● Deine Aufgaben:
[A] Schreibe aus dem Text über Blühstreifen den Abschnitt ab, der mit „Foto Matthias Schindler“ beginnt und mit „schlechter geworden sind.“ endet.
[B] Übersetze den Satz „Nachweislich haben aber beide Arten nicht zugenommen.“ aus dem Text über Blühstreifen ins Englische.
[C] Beantworte anhand des Textes über Blühstreifen diese Fragen:
(i) Über die zunehmende Anzahl welcher Vögel hört man Beschwerden?
(ii) Von wem stammt der Text?
(iii) Warum haben die Tiere ihren Lebensraum weitgehend in die Siedlungen verlegt?

● Übungstext:
• • •

Blühstreifen / Ackerrandstreifen - bedeutend für den

Erhalt und Förderung der Artenvielfalt

von Hans Wilhelm Horn

Foto Matthias Schindler

 

Immer wieder hören wir Beschwerden über die zunehmende Anzahl von Krähen und Elstern in den Siedlungen. Nachweislich haben aber beide Arten nicht zugenommen. Sie haben wie auch andere Tiere ihren Lebensraum weitgehend in die Siedlungen verlegt, weil die Lebensbedingungen in der offenen Landschaft schlechter geworden sind.

• • •

● Datenauszüge:
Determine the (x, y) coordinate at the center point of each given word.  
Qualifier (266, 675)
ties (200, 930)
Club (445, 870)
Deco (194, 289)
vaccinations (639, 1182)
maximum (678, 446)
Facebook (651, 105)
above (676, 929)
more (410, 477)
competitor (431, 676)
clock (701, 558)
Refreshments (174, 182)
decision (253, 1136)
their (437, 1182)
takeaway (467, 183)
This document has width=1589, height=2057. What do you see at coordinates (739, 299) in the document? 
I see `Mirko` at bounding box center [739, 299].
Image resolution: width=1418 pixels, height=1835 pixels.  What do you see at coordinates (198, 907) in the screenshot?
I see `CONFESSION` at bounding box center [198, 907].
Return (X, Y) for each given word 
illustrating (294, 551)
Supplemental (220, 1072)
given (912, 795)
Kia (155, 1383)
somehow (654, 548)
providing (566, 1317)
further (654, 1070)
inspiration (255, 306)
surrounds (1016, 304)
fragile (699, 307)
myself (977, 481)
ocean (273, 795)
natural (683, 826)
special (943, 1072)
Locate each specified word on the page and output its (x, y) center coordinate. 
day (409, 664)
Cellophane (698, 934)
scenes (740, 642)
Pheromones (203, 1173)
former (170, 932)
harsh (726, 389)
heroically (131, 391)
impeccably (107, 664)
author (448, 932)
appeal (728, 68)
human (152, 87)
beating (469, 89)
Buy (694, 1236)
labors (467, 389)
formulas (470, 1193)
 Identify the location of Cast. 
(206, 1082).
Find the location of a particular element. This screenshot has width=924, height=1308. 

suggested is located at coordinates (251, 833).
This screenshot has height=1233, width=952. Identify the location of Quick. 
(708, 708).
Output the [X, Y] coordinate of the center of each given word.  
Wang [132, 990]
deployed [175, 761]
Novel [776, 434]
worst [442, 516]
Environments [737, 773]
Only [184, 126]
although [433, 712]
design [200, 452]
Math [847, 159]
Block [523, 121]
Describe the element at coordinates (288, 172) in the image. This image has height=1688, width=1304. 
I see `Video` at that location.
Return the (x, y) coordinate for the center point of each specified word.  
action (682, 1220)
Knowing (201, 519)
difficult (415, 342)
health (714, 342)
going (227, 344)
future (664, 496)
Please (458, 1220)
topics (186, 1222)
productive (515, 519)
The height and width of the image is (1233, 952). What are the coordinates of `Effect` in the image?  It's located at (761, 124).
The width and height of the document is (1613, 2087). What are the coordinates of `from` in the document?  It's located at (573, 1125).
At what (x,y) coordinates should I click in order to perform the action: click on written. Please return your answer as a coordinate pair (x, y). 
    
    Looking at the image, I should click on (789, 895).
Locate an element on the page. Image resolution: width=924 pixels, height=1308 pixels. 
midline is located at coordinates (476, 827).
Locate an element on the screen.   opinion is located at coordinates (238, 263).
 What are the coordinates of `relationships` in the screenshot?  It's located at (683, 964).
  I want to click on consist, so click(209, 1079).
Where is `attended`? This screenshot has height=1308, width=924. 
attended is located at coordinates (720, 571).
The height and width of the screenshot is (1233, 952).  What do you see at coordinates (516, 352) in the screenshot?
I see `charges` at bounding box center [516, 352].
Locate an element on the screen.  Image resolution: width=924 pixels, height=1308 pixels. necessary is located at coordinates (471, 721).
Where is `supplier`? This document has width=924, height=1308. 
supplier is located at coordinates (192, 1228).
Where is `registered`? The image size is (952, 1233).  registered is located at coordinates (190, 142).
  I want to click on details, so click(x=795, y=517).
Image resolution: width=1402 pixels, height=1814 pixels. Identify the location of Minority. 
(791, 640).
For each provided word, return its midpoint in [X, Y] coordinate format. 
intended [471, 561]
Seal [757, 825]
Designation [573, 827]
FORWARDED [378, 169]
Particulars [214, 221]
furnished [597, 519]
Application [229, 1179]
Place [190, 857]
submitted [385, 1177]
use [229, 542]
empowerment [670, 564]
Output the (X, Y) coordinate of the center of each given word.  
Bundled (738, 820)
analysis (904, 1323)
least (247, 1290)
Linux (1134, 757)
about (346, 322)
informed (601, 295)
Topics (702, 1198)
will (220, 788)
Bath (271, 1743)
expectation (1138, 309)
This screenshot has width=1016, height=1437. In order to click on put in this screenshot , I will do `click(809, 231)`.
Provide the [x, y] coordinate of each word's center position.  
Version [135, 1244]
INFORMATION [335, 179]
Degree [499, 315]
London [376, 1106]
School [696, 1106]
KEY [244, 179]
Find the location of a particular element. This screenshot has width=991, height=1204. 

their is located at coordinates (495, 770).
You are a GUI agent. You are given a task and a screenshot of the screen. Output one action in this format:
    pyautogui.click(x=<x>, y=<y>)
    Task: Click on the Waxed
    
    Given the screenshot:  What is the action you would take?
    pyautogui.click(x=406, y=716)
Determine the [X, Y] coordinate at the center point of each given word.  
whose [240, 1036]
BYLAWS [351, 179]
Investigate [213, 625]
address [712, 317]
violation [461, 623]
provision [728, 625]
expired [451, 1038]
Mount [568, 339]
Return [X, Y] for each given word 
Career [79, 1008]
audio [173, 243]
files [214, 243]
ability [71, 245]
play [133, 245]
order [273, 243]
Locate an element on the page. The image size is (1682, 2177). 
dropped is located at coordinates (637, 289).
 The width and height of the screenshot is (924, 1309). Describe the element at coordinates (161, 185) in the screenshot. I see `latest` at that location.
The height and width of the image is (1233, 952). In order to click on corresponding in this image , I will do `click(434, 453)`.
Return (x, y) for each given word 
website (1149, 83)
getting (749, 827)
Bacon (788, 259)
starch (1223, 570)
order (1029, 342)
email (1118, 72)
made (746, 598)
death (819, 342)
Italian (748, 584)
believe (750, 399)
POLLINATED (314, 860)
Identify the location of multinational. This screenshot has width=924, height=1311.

• • •

● Lösungen:
[A]
Foto Matthias Schindler

 

Immer wieder hören wir Beschwerden über die zunehmende Anzahl von Krähen und Elstern in den Siedlungen. Nachweislich haben aber beide Arten nicht zugenommen. Sie haben wie auch andere Tiere ihren Lebensraum weitgehend in die Siedlungen verlegt, weil die Lebensbedingungen in der offenen Landschaft schlechter geworden sind.

[B] It has been shown, however, that neither species has increased in number.

[C]
(i) Über Krähen und Elstern.
(ii) Von Hans Wilhelm Horn.
(iii) Weil die Lebensbedingungen in der offenen Landschaft schlechter geworden sind.